* _Tugas Singkat A_:
Dalam teks fatwa di bawah, siapa yang memberikan jawaban atas permohonan fatwa itu?
* _Tugas Singkat B_:
Tampilkan bagian teks fatwa di bawah yang dimulai dengan "Selain itu, mereka" dan berlanjut hingga "dan pendapatnya tersebut?", tanpa mengubah apa pun.

* _Teks Sumber_:
* * * *
Pelecehan
Kelompok-kelompok Ahlu Bid'ah terhadap Manhaj, Akidah dan Para Ulama Azhar
Nomor Urut : 261 Tanggal Jawaban : 19/11/2005
Memperhatikan permohonan fatwa No. 2908 tahun 2005 yang
berisi: Saat ini, banyak pemuda yang bergabung dengan kelompok yang mengaku
sebagai satu-satunya kelompok yang sesuai dengan tuntunan para ulama salaf
saleh dan mengikuti jalan yang benar. Mereka juga menuduh orang-orang yang
berseberangan dengan mereka sebagai para antek asing, orang kafir dan zindik.
Hingga banyak ulama yang tidak selamat dari tuduhan mereka. Mereka menyerang
akidah para ulama Azhar dan menuduh para ulama Asy'ari sebagai pelaku bid'ah.
Selain itu, mereka juga mewajibkan orang-orang untuk memelihara jenggot dan
meninggikan ujung celana dari mata kaki, serta menganggap doa qunut dalam salat
Subuh sebagai perbuatan bid'ah dan lain sebagainya. Apa pendapat Yang Mulia
Mufti mengenai kelompok ini dan pendapatnya tersebut?
Jawaban
: Mufti Agung Prof. Dr. Ali Jum'ah Muhammad
Para pemuda muslim, terutama para
penuntut ilmu, hendaknya berusaha untuk menyatukan kaum muslimin, bukan
sebaliknya, menyebar perpecahan dan pertikaian di antara mereka. Allah SWT
telah memerintahkan kita untuk berpegang teguh pada tali Allah yang kuat dan
tidak berselisih dalam urusan agama. Allah berfirman,
وَاعْتَصِمُوا
بِحَبْلِ اللَّهِ جَمِيعًا وَلَا تَفَرَّقُوا
"Dan berpeganglah kamu semuanya kepada tali (agama)
Allah, dan janganlah kamu bercerai berai." (Âli 'Imrân [3]: 103).
Dan Allah berfirman,
وَأَطِيعُوا
اللَّهَ وَرَسُولَهُ وَلَا تَنَازَعُوا فَتَفْشَلُوا وَتَذْهَبَ رِيحُكُمْ
وَاصْبِرُوا إِنَّ اللَّهَ مَعَ الصَّابِرِينَ
"Dan ta'atlah kepada Allah dan Rasul-Nya dan janganlah
kamu berbantah-bantahan, yang menyebabkan kamu menjadi gentar dan hilang
kekuatanmu dan bersabarlah. Sesungguhnya Allah beserta orang-orang yang
sabar." (Al-Anfâl [8]: 46).
* * * *
* _Data Tercatat_:
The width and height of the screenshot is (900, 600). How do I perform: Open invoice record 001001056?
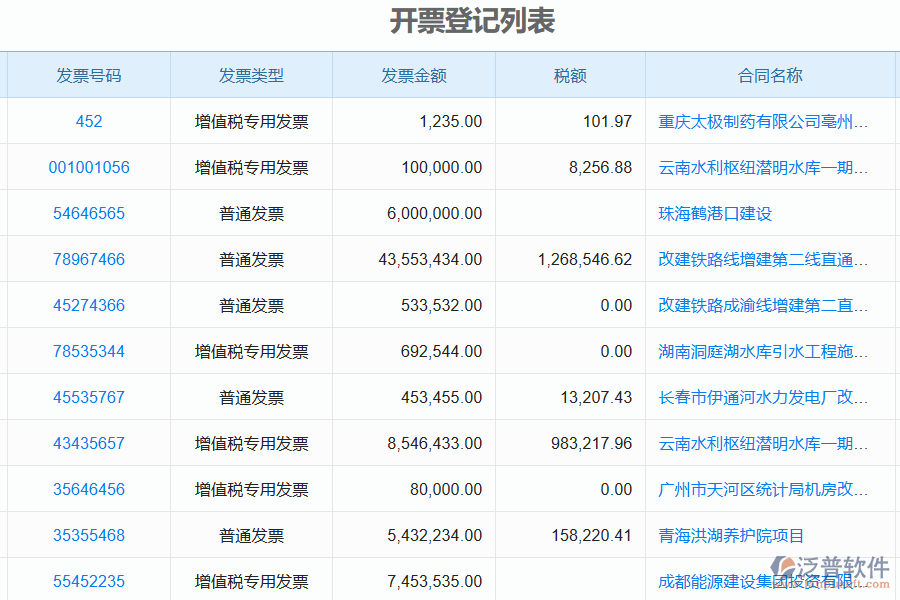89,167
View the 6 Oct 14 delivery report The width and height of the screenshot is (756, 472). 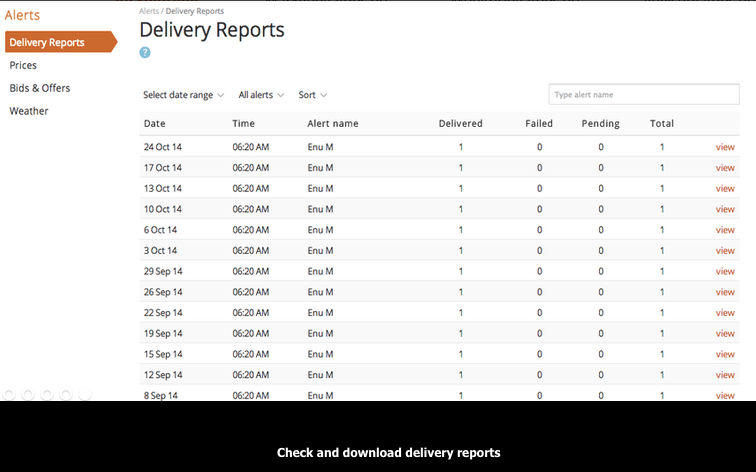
* * * *
* _Penyelesaian A_:
Mufti Agung Prof. Dr. Ali Jum'ah Muhammad.

* _Penyelesaian B_:
Selain itu, mereka juga mewajibkan orang-orang untuk memelihara jenggot dan
meninggikan ujung celana dari mata kaki, serta menganggap doa qunut dalam salat
Subuh sebagai perbuatan bid'ah dan lain sebagainya. Apa pendapat Yang Mulia
Mufti mengenai kelompok ini dan pendapatnya tersebut?